_Task brief_
The records are to be restated in their entirety, word for word.

Data items:
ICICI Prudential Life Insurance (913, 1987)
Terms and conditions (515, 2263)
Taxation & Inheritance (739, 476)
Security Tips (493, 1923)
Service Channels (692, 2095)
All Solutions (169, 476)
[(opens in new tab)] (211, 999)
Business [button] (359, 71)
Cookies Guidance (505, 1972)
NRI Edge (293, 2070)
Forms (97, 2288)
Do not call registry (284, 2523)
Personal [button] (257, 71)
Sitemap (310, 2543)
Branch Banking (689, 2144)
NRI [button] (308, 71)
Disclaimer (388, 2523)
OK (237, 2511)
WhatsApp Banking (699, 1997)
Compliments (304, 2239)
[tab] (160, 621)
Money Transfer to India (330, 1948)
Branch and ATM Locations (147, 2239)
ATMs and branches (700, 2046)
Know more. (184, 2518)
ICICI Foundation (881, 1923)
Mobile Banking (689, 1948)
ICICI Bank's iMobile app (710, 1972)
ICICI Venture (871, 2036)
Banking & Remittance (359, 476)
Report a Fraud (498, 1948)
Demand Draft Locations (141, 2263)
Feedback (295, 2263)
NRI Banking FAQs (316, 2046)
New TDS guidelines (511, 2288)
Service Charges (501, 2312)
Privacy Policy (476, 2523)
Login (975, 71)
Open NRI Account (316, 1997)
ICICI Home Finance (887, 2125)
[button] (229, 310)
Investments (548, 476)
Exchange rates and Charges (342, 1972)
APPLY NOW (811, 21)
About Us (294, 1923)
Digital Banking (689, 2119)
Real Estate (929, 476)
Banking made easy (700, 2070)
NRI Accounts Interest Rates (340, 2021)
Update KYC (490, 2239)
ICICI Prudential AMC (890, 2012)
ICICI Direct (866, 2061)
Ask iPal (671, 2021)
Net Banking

_Completed exercise_
ICICI Prudential Life Insurance (913, 1987)
Terms and conditions (515, 2263)
Taxation & Inheritance (739, 476)
Security Tips (493, 1923)
Service Channels (692, 2095)
All Solutions (169, 476)
[(opens in new tab)] (211, 999)
Business [button] (359, 71)
Cookies Guidance (505, 1972)
NRI Edge (293, 2070)
Forms (97, 2288)
Do not call registry (284, 2523)
Personal [button] (257, 71)
Sitemap (310, 2543)
Branch Banking (689, 2144)
NRI [button] (308, 71)
Disclaimer (388, 2523)
OK (237, 2511)
WhatsApp Banking (699, 1997)
Compliments (304, 2239)
[tab] (160, 621)
Money Transfer to India (330, 1948)
Branch and ATM Locations (147, 2239)
ATMs and branches (700, 2046)
Know more. (184, 2518)
ICICI Foundation (881, 1923)
Mobile Banking (689, 1948)
ICICI Bank's iMobile app (710, 1972)
ICICI Venture (871, 2036)
Banking & Remittance (359, 476)
Report a Fraud (498, 1948)
Demand Draft Locations (141, 2263)
Feedback (295, 2263)
NRI Banking FAQs (316, 2046)
New TDS guidelines (511, 2288)
Service Charges (501, 2312)
Privacy Policy (476, 2523)
Login (975, 71)
Open NRI Account (316, 1997)
ICICI Home Finance (887, 2125)
[button] (229, 310)
Investments (548, 476)
Exchange rates and Charges (342, 1972)
APPLY NOW (811, 21)
About Us (294, 1923)
Digital Banking (689, 2119)
Real Estate (929, 476)
Banking made easy (700, 2070)
NRI Accounts Interest Rates (340, 2021)
Update KYC (490, 2239)
ICICI Prudential AMC (890, 2012)
ICICI Direct (866, 2061)
Ask iPal (671, 2021)
Net Banking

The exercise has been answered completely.